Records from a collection

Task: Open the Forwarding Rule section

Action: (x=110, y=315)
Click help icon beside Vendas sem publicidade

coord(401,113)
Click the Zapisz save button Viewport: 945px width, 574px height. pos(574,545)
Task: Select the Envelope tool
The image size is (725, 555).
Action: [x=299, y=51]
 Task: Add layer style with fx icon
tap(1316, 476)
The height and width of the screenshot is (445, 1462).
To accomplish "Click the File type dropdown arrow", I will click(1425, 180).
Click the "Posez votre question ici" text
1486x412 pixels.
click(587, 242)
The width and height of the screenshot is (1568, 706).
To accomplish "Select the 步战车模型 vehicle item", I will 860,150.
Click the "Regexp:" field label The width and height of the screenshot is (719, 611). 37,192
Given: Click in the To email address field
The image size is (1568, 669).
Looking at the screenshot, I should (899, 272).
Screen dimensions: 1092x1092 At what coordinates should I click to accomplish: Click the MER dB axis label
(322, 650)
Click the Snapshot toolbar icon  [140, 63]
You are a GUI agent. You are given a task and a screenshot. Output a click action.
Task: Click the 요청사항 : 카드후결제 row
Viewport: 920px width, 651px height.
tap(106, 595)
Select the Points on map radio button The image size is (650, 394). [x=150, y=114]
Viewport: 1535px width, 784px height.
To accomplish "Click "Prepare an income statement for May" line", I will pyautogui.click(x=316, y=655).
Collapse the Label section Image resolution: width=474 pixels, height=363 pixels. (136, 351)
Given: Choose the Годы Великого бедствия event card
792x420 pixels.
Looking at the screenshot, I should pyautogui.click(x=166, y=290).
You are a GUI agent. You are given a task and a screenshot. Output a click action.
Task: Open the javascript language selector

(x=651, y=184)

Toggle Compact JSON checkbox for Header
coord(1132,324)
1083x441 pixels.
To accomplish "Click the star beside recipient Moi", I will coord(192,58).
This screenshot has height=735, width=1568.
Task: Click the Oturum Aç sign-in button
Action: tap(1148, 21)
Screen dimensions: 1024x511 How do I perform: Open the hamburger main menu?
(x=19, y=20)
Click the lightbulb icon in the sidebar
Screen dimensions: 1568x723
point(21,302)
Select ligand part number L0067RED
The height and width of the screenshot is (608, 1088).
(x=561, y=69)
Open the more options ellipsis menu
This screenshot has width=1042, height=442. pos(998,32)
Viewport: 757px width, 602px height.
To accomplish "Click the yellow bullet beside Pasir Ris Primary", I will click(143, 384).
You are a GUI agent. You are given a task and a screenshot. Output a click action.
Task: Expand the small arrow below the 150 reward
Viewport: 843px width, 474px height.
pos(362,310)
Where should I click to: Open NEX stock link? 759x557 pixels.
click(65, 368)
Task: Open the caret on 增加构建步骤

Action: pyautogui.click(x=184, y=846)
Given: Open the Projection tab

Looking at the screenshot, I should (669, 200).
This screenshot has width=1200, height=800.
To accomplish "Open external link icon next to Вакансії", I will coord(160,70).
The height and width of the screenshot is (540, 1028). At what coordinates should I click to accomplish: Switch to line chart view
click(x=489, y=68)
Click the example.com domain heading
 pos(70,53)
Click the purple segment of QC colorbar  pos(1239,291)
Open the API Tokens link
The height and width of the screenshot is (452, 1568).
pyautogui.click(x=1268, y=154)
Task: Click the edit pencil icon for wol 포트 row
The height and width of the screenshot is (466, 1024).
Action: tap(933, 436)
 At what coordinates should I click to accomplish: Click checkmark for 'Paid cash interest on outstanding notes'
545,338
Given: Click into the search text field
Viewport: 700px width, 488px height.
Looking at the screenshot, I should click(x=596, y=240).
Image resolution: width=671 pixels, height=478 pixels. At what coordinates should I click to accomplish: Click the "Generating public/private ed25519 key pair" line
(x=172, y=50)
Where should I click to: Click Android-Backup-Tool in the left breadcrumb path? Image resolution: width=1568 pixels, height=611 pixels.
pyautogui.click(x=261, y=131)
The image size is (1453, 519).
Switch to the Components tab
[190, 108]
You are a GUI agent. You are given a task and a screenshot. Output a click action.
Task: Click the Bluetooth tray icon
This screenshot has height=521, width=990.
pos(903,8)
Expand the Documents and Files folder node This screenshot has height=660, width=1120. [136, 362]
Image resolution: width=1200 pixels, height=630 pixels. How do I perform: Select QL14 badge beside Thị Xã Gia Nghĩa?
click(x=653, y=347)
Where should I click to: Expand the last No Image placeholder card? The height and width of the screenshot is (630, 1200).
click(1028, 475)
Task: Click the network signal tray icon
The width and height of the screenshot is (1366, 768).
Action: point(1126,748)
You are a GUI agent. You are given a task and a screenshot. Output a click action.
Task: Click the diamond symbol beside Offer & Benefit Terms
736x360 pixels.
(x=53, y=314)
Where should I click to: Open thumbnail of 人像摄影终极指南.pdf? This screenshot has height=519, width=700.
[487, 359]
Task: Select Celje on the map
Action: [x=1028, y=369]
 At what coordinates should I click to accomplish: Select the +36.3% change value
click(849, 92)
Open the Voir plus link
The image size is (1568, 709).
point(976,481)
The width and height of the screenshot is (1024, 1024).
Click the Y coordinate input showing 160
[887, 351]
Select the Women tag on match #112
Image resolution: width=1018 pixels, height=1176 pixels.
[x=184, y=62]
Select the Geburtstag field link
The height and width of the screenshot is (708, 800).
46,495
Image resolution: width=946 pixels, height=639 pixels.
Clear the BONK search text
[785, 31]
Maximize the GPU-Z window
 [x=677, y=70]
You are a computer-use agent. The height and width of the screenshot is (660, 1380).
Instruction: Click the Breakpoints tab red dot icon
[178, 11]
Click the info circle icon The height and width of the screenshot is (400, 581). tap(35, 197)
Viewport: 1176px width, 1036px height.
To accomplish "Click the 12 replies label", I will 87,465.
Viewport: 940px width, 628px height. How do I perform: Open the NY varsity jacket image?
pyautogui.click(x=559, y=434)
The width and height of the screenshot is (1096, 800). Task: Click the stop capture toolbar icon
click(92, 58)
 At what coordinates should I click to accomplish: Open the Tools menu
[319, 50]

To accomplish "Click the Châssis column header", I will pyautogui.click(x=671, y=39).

§ WORK TO BE COMPLETED
Retype all of the lines shown above, keeping each one exact.

§ SOLUTION TO THE EXERCISE
Task: Open the Forwarding Rule section

Action: (x=110, y=315)
Click help icon beside Vendas sem publicidade

coord(401,113)
Click the Zapisz save button Viewport: 945px width, 574px height. pos(574,545)
Task: Select the Envelope tool
The image size is (725, 555).
Action: [x=299, y=51]
 Task: Add layer style with fx icon
tap(1316, 476)
The height and width of the screenshot is (445, 1462).
To accomplish "Click the File type dropdown arrow", I will click(1425, 180).
Click the "Posez votre question ici" text
1486x412 pixels.
click(587, 242)
The width and height of the screenshot is (1568, 706).
To accomplish "Select the 步战车模型 vehicle item", I will 860,150.
Click the "Regexp:" field label The width and height of the screenshot is (719, 611). 37,192
Given: Click in the To email address field
The image size is (1568, 669).
Looking at the screenshot, I should (899, 272).
Screen dimensions: 1092x1092 At what coordinates should I click to accomplish: Click the MER dB axis label
(322, 650)
Click the Snapshot toolbar icon  [140, 63]
You are a GUI agent. You are given a task and a screenshot. Output a click action.
Task: Click the 요청사항 : 카드후결제 row
Viewport: 920px width, 651px height.
tap(106, 595)
Select the Points on map radio button The image size is (650, 394). [x=150, y=114]
Viewport: 1535px width, 784px height.
To accomplish "Click "Prepare an income statement for May" line", I will pyautogui.click(x=316, y=655).
Collapse the Label section Image resolution: width=474 pixels, height=363 pixels. (136, 351)
Given: Choose the Годы Великого бедствия event card
792x420 pixels.
Looking at the screenshot, I should pyautogui.click(x=166, y=290).
You are a GUI agent. You are given a task and a screenshot. Output a click action.
Task: Open the javascript language selector

(x=651, y=184)

Toggle Compact JSON checkbox for Header
coord(1132,324)
1083x441 pixels.
To accomplish "Click the star beside recipient Moi", I will coord(192,58).
This screenshot has height=735, width=1568.
Task: Click the Oturum Aç sign-in button
Action: tap(1148, 21)
Screen dimensions: 1024x511 How do I perform: Open the hamburger main menu?
(x=19, y=20)
Click the lightbulb icon in the sidebar
Screen dimensions: 1568x723
point(21,302)
Select ligand part number L0067RED
The height and width of the screenshot is (608, 1088).
(x=561, y=69)
Open the more options ellipsis menu
This screenshot has width=1042, height=442. pos(998,32)
Viewport: 757px width, 602px height.
To accomplish "Click the yellow bullet beside Pasir Ris Primary", I will click(143, 384).
You are a GUI agent. You are given a task and a screenshot. Output a click action.
Task: Expand the small arrow below the 150 reward
Viewport: 843px width, 474px height.
pos(362,310)
Where should I click to: Open NEX stock link? 759x557 pixels.
click(65, 368)
Task: Open the caret on 增加构建步骤

Action: pyautogui.click(x=184, y=846)
Given: Open the Projection tab

Looking at the screenshot, I should (669, 200).
This screenshot has width=1200, height=800.
To accomplish "Open external link icon next to Вакансії", I will coord(160,70).
The height and width of the screenshot is (540, 1028). At what coordinates should I click to accomplish: Switch to line chart view
click(x=489, y=68)
Click the example.com domain heading
 pos(70,53)
Click the purple segment of QC colorbar  pos(1239,291)
Open the API Tokens link
The height and width of the screenshot is (452, 1568).
pyautogui.click(x=1268, y=154)
Task: Click the edit pencil icon for wol 포트 row
The height and width of the screenshot is (466, 1024).
Action: tap(933, 436)
 At what coordinates should I click to accomplish: Click checkmark for 'Paid cash interest on outstanding notes'
545,338
Given: Click into the search text field
Viewport: 700px width, 488px height.
Looking at the screenshot, I should click(x=596, y=240).
Image resolution: width=671 pixels, height=478 pixels. At what coordinates should I click to accomplish: Click the "Generating public/private ed25519 key pair" line
(x=172, y=50)
Where should I click to: Click Android-Backup-Tool in the left breadcrumb path? Image resolution: width=1568 pixels, height=611 pixels.
pyautogui.click(x=261, y=131)
The image size is (1453, 519).
Switch to the Components tab
[190, 108]
You are a GUI agent. You are given a task and a screenshot. Output a click action.
Task: Click the Bluetooth tray icon
This screenshot has height=521, width=990.
pos(903,8)
Expand the Documents and Files folder node This screenshot has height=660, width=1120. [136, 362]
Image resolution: width=1200 pixels, height=630 pixels. How do I perform: Select QL14 badge beside Thị Xã Gia Nghĩa?
click(x=653, y=347)
Where should I click to: Expand the last No Image placeholder card? The height and width of the screenshot is (630, 1200).
click(1028, 475)
Task: Click the network signal tray icon
The width and height of the screenshot is (1366, 768).
Action: point(1126,748)
You are a GUI agent. You are given a task and a screenshot. Output a click action.
Task: Click the diamond symbol beside Offer & Benefit Terms
736x360 pixels.
(x=53, y=314)
Where should I click to: Open thumbnail of 人像摄影终极指南.pdf? This screenshot has height=519, width=700.
[487, 359]
Task: Select Celje on the map
Action: [x=1028, y=369]
 At what coordinates should I click to accomplish: Select the +36.3% change value
click(849, 92)
Open the Voir plus link
The image size is (1568, 709).
point(976,481)
The width and height of the screenshot is (1024, 1024).
Click the Y coordinate input showing 160
[887, 351]
Select the Women tag on match #112
Image resolution: width=1018 pixels, height=1176 pixels.
[x=184, y=62]
Select the Geburtstag field link
The height and width of the screenshot is (708, 800).
46,495
Image resolution: width=946 pixels, height=639 pixels.
Clear the BONK search text
[785, 31]
Maximize the GPU-Z window
 [x=677, y=70]
You are a computer-use agent. The height and width of the screenshot is (660, 1380).
Instruction: Click the Breakpoints tab red dot icon
[178, 11]
Click the info circle icon The height and width of the screenshot is (400, 581). tap(35, 197)
Viewport: 1176px width, 1036px height.
To accomplish "Click the 12 replies label", I will 87,465.
Viewport: 940px width, 628px height. How do I perform: Open the NY varsity jacket image?
pyautogui.click(x=559, y=434)
The width and height of the screenshot is (1096, 800). Task: Click the stop capture toolbar icon
click(92, 58)
 At what coordinates should I click to accomplish: Open the Tools menu
[319, 50]

To accomplish "Click the Châssis column header", I will pyautogui.click(x=671, y=39).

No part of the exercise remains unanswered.